MEMBRANE SIALOGLYCOLIPIDS REGULATE THE ACTIVATION OF THE ALTERNATIVE COMPLEMENT PATHWAY BY LIPOSOMES CONTAINING TRINITROPHENYLAMINOCAPROYLDIPALMITOYLPHOSPHATIDYLETHANOLAMINE

Abstract

Liposomes associated with trinitrophenylaminocaproyldipalmitoylphosphatidylethanolamine (TNP-Cap-DPPE) activated the alternative complement pathway (ACP) of the guinea pig. The complement-activating capacity (CAC) of liposomes with TNP-Cap-DPPE (TNP-Cap-liposomes) was inhibited by the insertion of sialoglycolipids, such as GM3, onto the membrane. Neutral glycolipids tested had no inhibitory effect on the CAC of the TNP-Cap-liposomes. The minimum amount of sialoglycolipids required for the inhibition of the ACP-activating capacity of TNP-Cap-liposomes was .ltoreq. 0.01 in molar ratio to dimyristoylphosphatidylcholine in the liposomes. Since the insertion of charged amphiphiles did not affect the status of TNP-Cap-liposomes containing glycolipids with respect to their ACP-activating capacity, the surface potential caused by sialoglycolipids was disregarded as being the factor responsible for restriction of the complement-activating effect. For the inhibitory effect to be manifested, the presence of GM3 was required on the same liposome membrane where the TNP-Cap-triggered ACP activation was taking place.

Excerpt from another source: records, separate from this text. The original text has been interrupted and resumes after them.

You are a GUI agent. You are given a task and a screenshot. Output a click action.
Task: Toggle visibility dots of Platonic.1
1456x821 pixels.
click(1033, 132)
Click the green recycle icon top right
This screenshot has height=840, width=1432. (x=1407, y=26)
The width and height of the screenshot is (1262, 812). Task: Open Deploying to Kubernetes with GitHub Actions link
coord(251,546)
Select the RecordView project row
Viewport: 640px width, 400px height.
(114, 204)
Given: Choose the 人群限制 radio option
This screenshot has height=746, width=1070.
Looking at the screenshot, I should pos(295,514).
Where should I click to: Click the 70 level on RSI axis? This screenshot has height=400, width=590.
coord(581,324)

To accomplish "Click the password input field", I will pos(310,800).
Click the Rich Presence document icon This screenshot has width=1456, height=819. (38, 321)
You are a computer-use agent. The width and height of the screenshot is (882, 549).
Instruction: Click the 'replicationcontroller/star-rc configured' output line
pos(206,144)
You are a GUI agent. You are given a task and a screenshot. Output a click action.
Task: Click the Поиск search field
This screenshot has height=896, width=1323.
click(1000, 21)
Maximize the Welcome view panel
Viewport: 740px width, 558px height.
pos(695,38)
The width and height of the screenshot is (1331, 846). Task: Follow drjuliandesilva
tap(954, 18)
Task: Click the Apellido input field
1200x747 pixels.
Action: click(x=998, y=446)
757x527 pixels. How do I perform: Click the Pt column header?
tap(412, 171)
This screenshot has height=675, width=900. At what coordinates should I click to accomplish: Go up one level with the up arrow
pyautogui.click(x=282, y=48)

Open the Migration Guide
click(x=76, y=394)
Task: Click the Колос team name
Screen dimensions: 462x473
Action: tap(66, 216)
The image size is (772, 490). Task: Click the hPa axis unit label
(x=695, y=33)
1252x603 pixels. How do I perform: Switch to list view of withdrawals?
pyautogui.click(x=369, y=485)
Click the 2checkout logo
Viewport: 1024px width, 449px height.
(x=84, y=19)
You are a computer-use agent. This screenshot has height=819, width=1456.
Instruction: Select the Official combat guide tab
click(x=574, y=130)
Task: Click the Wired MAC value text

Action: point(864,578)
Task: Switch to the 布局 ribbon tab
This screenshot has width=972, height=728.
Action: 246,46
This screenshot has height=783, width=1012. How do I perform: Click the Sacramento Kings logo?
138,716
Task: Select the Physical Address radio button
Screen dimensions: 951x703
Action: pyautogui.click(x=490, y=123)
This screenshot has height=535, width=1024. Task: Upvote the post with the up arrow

Thus, sialoglycolipids may inhibit ACP activation by reacting directly on certain nascently activated complement proteins. Insertion of GM3 could not inhibit liposome lysis via the classical complement pathway. The presence of antibody reaction significantly reduced the inhibitory capacity of GM3, indicating that natural antibody may be responsible for discriminating between self and heterologous surfaces, thus cancelling the glycolipid-mediated restriction of ACP activation in the case of heterologous cell surface, bringing about lysis by the cancellation of the glycolipid-mediated restriction of ACP activation on heterologous cell surfaces.